Rona. What was she doing
here?
“You
must really be scared to talk to her,” Randy said, as Gavin’s head emerged. “All these branches.”
Gavin
braced his hands on the side of the puddle, pulled his body free from the goo, thwack. Up ahead, there was a lot of
fuzzy noise and something glowing. Brighter, brighter, louder, roaring in
Gavin’s ears and blowing the branches back.

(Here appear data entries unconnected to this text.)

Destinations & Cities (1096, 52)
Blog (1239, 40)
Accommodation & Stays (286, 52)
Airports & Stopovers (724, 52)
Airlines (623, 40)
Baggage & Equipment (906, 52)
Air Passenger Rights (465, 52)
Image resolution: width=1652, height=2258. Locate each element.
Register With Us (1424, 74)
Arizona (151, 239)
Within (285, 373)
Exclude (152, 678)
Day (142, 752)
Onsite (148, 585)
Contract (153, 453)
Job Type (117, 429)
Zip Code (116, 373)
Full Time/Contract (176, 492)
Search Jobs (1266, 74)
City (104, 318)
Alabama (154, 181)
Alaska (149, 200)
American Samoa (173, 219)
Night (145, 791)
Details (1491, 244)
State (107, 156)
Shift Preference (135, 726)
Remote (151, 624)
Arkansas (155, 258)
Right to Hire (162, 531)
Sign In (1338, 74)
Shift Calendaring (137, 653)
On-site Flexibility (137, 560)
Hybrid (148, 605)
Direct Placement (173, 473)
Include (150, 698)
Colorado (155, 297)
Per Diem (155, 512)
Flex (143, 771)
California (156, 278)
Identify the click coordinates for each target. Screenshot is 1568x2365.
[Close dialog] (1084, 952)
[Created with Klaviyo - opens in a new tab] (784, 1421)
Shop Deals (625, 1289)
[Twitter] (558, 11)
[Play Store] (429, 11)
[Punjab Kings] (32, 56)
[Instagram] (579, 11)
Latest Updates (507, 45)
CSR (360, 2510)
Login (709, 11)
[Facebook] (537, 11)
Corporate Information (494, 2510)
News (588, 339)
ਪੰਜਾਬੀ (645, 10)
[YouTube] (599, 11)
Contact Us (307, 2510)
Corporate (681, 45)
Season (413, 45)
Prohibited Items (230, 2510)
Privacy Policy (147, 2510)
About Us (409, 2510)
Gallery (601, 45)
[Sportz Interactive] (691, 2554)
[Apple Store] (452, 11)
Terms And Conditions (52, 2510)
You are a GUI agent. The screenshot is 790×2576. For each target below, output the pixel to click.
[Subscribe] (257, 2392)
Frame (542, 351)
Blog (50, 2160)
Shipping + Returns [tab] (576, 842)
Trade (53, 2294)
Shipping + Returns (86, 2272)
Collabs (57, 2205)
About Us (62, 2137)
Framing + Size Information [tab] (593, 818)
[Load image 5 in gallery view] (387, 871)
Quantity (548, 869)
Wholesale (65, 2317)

He walked towards it, right into the center of it. Randy wasn’t there anymore. Just Gavin and
the roaring brightness and the branches slapping his face as he struggled to
move forward, into it, with heavy, lunging steps.
The
brightness was so sharp that he closed his eyes against it, covered his
face. Step. Step. Don’t look, don’t
think, just walk and listen for the voice past the rushing loudness.
There
it was.
Ga—
vin.
His
eyes opened, and he was in a room. It
was bright, still, but the brightness had distributed itself across the painted
walls, the high domed ceiling, every electric inch glowing and humming. The trees were still there, crowding against
each other, twisting around and in on themselves like pole dancers through a
kaleidoscope.
Rona
was up in the branches, a wise owl watching him. He wanted to tell her something, something
interesting to make her want to stay and talk to him.
“I
saw Liam Stump.”
She
nodded, that makes sense. She was high above him, but he felt like he
was falling right into her eyes.
“He
said. Um.” Her eyes. deep, violet, dark and still. All of her was purple, her
pale skin, her dark hair falling over her shoulders, the shadowy hollows of her
neck. What was it Liam Stump said?
“He
said.” He really wanted to tell
her. She was so beautiful up on her
perch, feathers rustling from the movements of the tree, the gyrations of
branches around her. He needed to give
her something, a gift. This was the only thing he had to offer.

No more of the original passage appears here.